What is the Point of Life, Anyway?
Mormons find their answers in the purpose of life. We believe life started long before we were born, when God organized our eternal intelligences into spirits. Our spirits had forms that looked like us, but were not housed in physical bodies. We lived as spirits with God for a time. The important part of this, for this discussion, is that God gave us agency from the start. Agency is the right to choose for ourselves. We used that agency to decide what sort of people we wanted to become and to decide how much God’s plan mattered to us. We even used it to decide who to follow when the time came.

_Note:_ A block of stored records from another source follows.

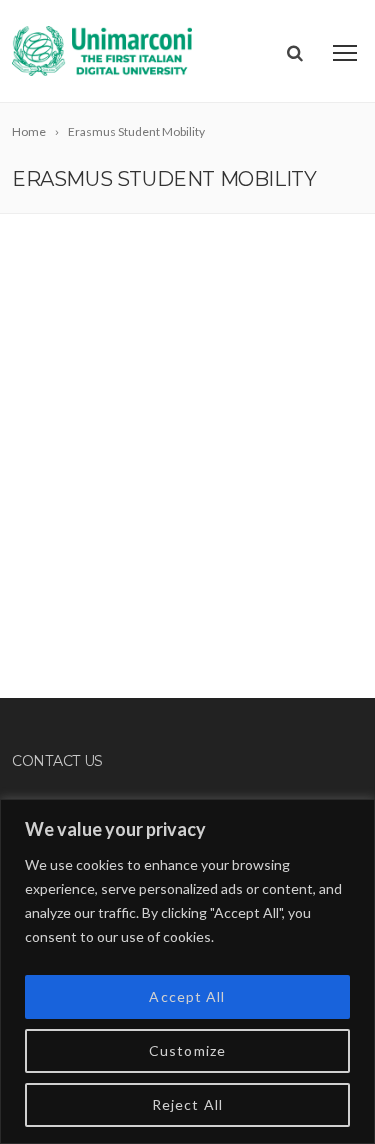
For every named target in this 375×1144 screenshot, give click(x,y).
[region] (187, 971)
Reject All (187, 1104)
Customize (187, 1050)
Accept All (187, 996)
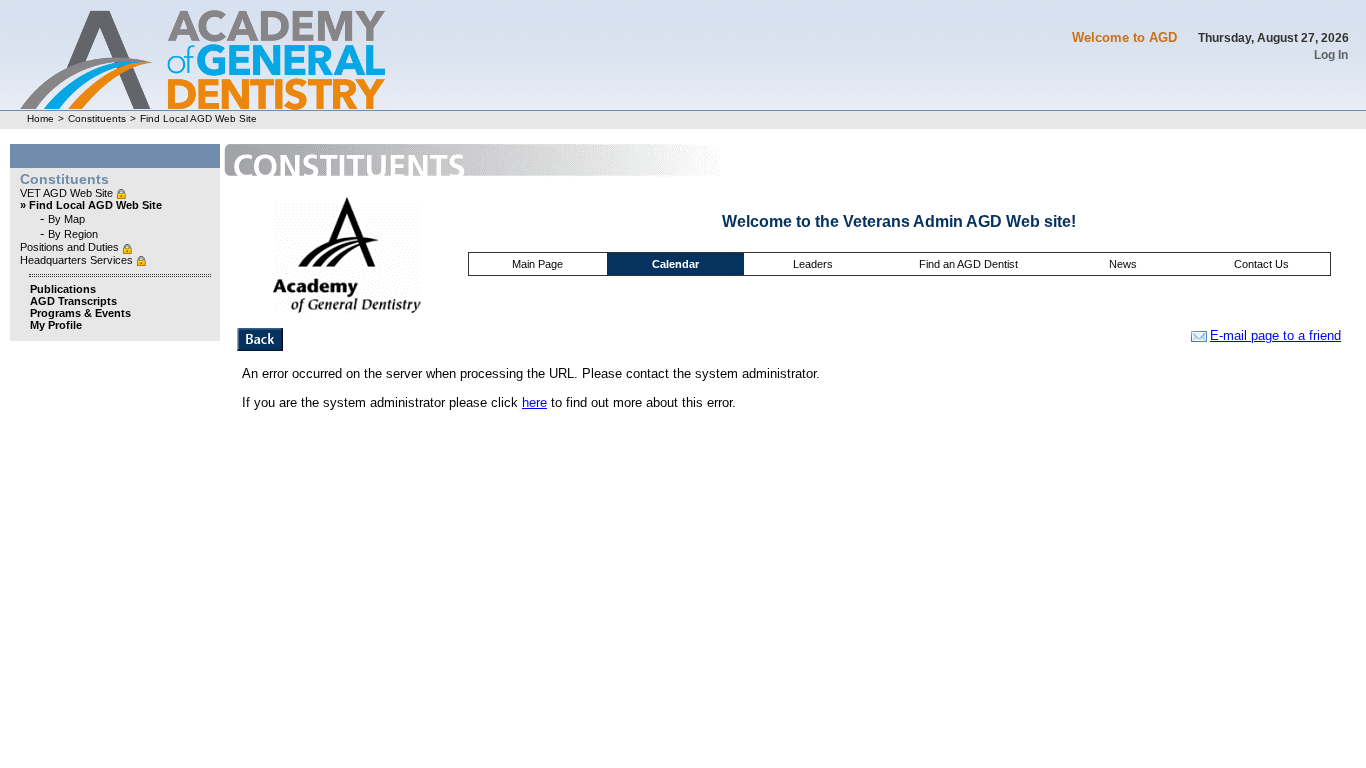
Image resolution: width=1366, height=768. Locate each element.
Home (40, 118)
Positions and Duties (71, 247)
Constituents (97, 118)
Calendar (675, 264)
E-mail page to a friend (1275, 335)
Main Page (537, 264)
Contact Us (1261, 264)
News (1123, 264)
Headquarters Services (78, 260)
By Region (73, 234)
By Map (66, 219)
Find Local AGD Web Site (198, 118)
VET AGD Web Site (68, 193)
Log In (1331, 55)
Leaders (813, 264)
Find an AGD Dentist (968, 264)
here (534, 402)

God called us all together—all the spirits in Heaven—and presented His plan to us. It would send us to earth to gain bodies, families, and experiences. The Plan is similar to a college education and a final exam. Parents know that while their children might make good choices when their parents are right there to guide them, they sometimes make different choices when they leave home and are completely on their own to decide how to live. Leaving home is part of the process of becoming an adult. God knew we needed to leave our Heavenly home to decide how we wanted to live.
We understood there would be challenges and risks. Some people weren’t willing to take those risks. They chose to follow Lucifer, who offered a false risk-free option (one that was never really an option, since God wasn’t willing to defeat the point of mortality). Their progress was ended, and they were cast out forever, never coming to earth to live with a mortal body, and therefore, locked out of the resurrection, as well. The rest of us accepted the risks, hardships and trials we knew we would face.
We knew, though, that we’d have help during these trials. God would remain an active, involved, and loving part of our lives, if we allowed Him to do so. He would send the Holy Ghost to bring us comfort and peace and to help us know what is true.
Since life is meant to be an education, we have to have trials. Our trials help us to grow and to learn. Most trials come about because of the choices of mortals. Sometimes we create our own trials as a result of our bad choices. Sometimes we suffer because of the choices other people make. Other trials, of course, just happen and are no one’s fault. We all have agency and we can choose how to live. Our choices affect us, but they also affect others. There is no such thing as a consequence-free life.
Why Won’t God Stop the Suffering?
What would it take to have a world with no suffering? There are two possible ways this could happen. The first is for everyone in the world to live the gospel fully, to care for each other, and to make good choices. This has happened from time to time on earth. The Bible tells of one such community — the City of Enoch. The people there were so righteous the entire city was taken up into Heaven. The Book of Mormon also mentions a few times when people within a certain group lived that way. There were no poor because they all took care of each other. There was no violence and no cruelty. There were, I’m sure, still trials, since people got sick or hurt. People died, and people made small mistakes that hurt others. However, their trials were minimized because they didn’t face the usual man-made trials that come from cruelty and neglect. The millenial reign of Christ on earth will be this way — there will be no evil, no illness, and no death.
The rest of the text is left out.